**Exercise aim**
Copy every line in the records below that contains the word "each".

Stored data entries

-.-.-

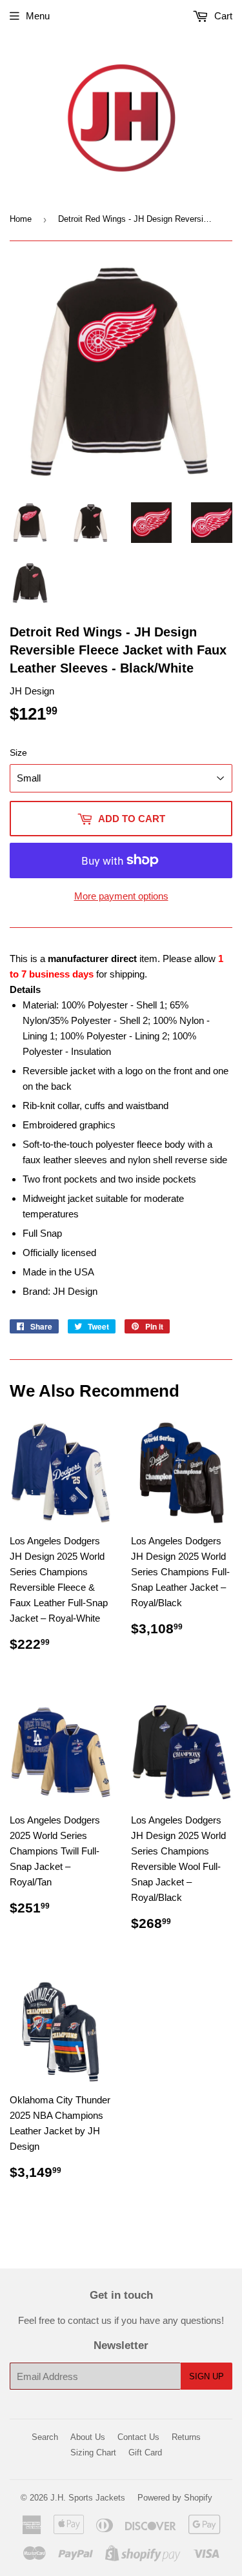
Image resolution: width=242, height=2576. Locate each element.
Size (18, 752)
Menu (38, 15)
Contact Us (138, 2437)
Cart (222, 15)
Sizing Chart (93, 2452)
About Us (87, 2437)
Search (45, 2437)
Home (21, 219)
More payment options (121, 895)
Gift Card (145, 2452)
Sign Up (206, 2376)
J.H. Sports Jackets (87, 2497)
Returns (186, 2437)
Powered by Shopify (174, 2497)
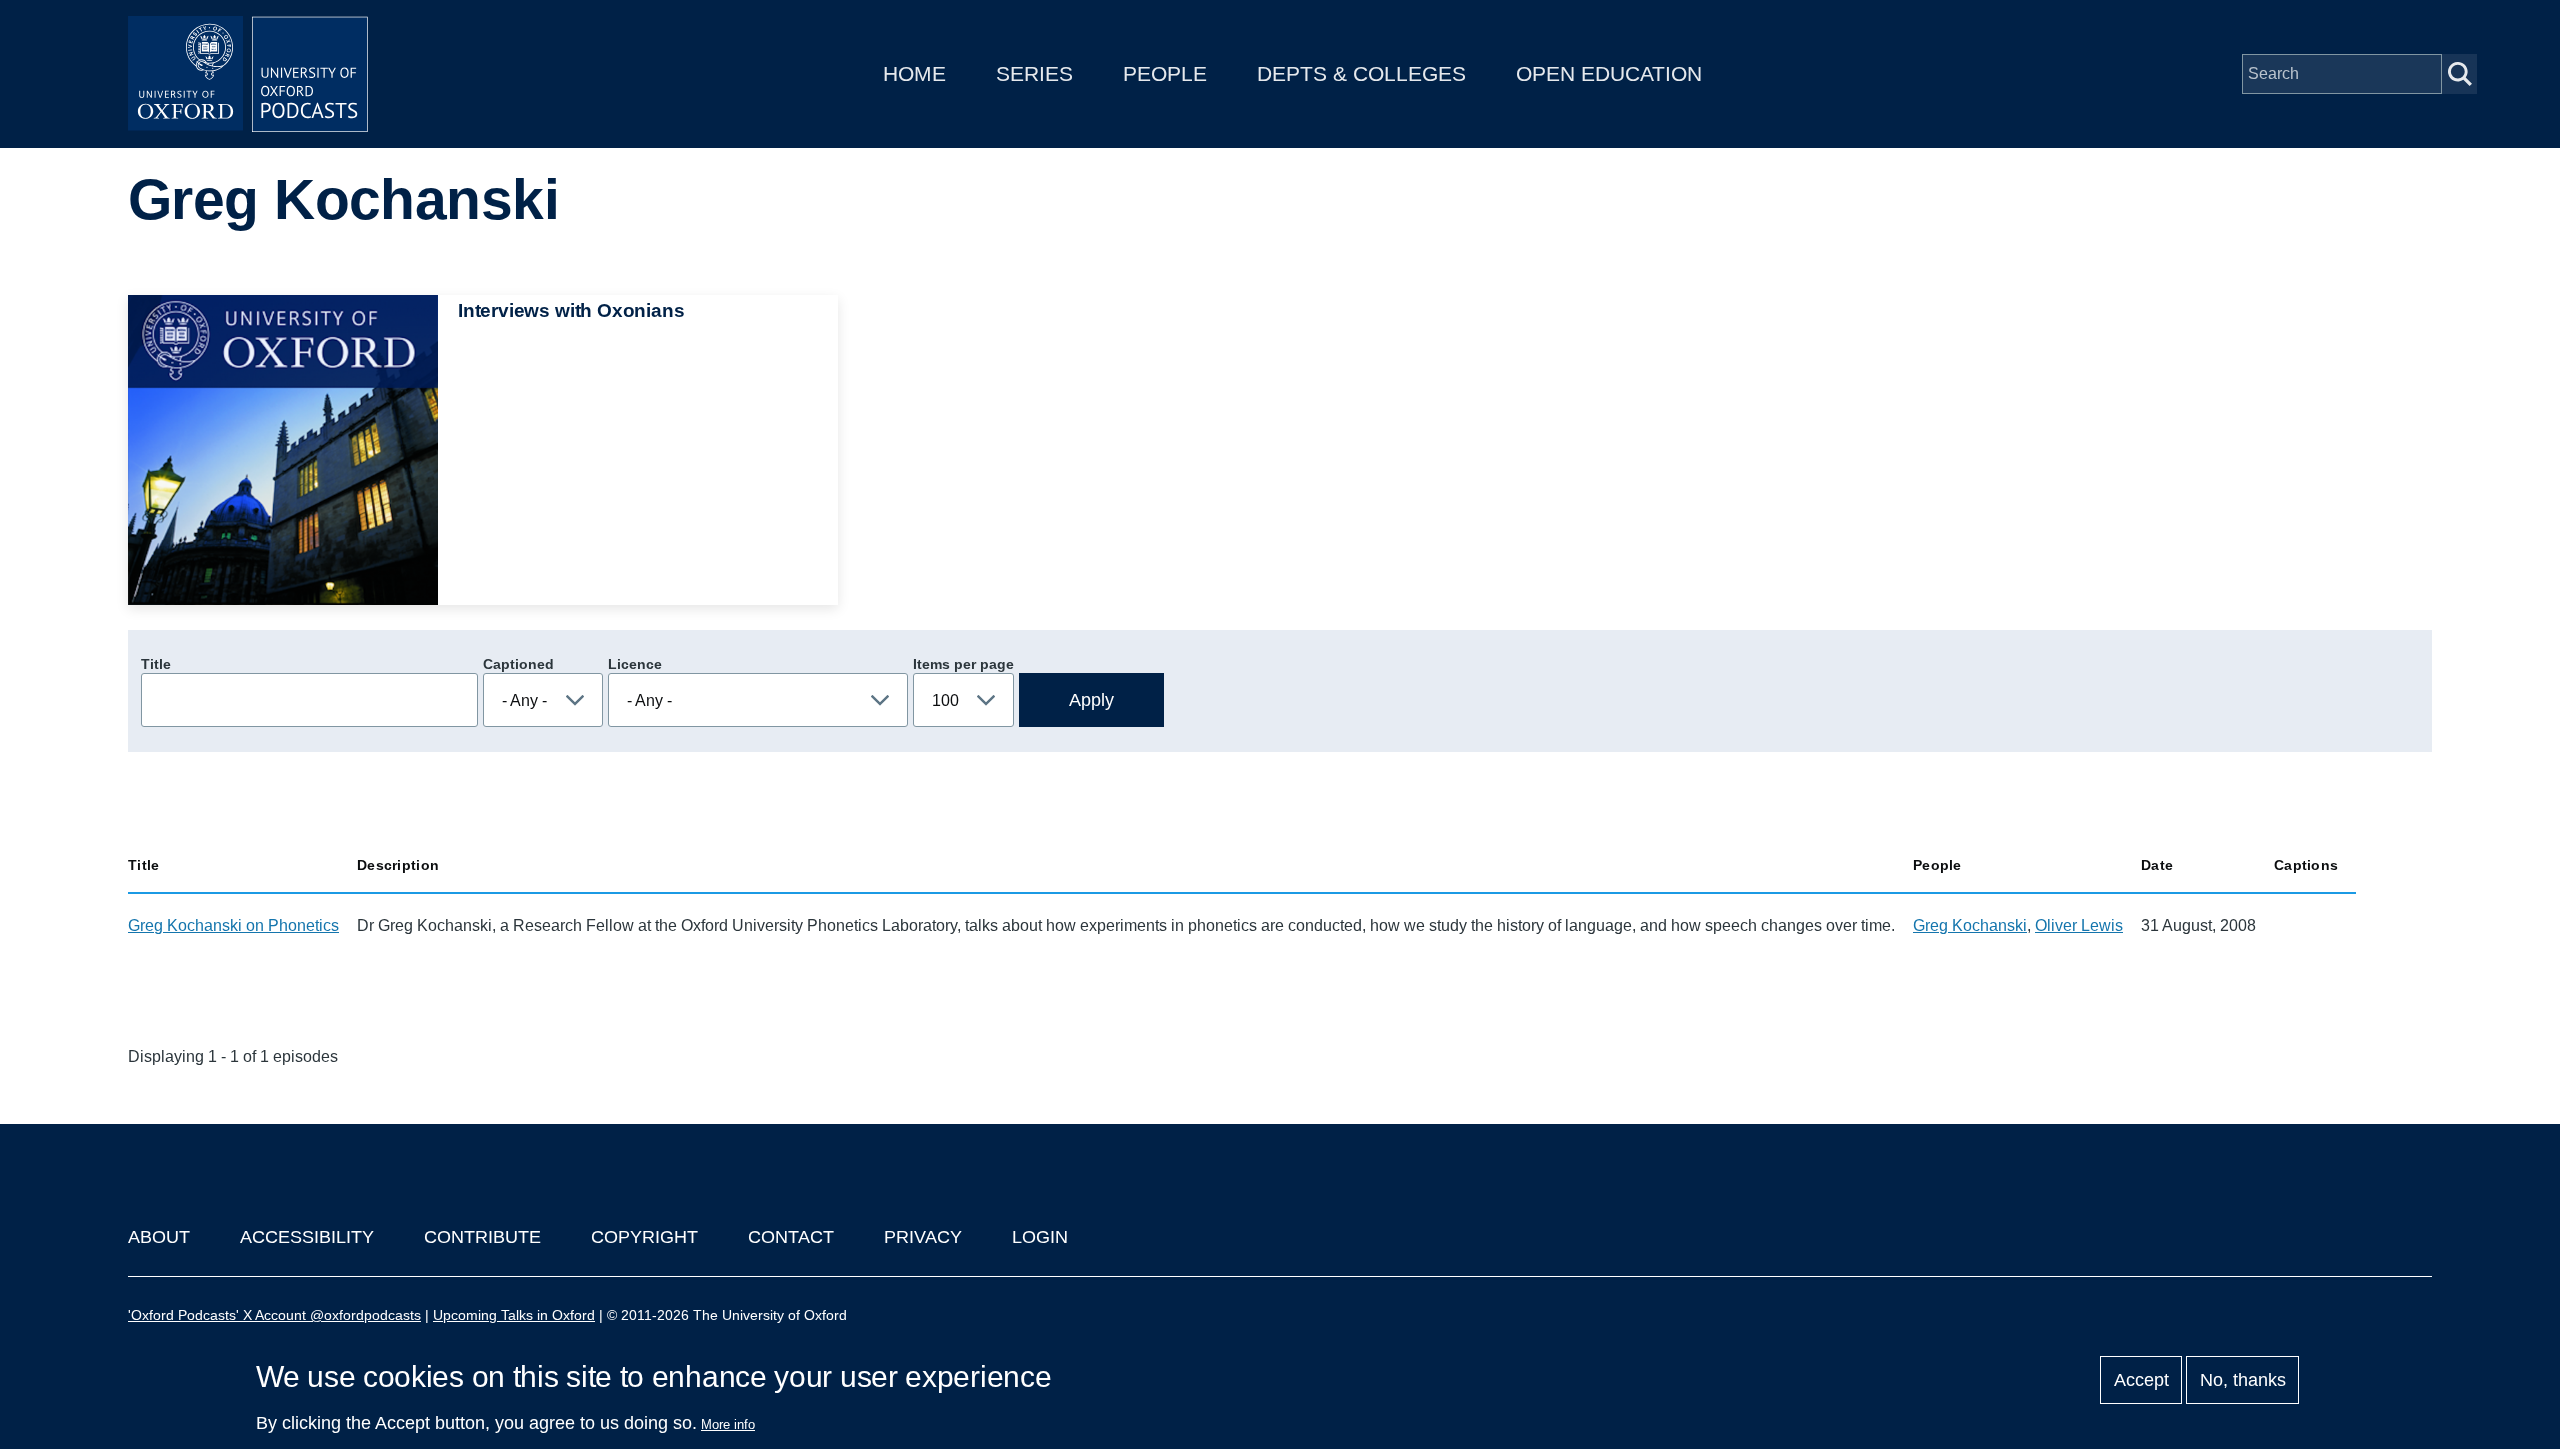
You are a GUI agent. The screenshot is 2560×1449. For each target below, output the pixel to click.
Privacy (923, 1237)
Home (914, 73)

-.-.-

**Exercise output**
Image resolution: width=242, height=2576. Locate each element.
You are a GUI agent. The screenshot is 2560×1449. For each target below, output the pixel to click.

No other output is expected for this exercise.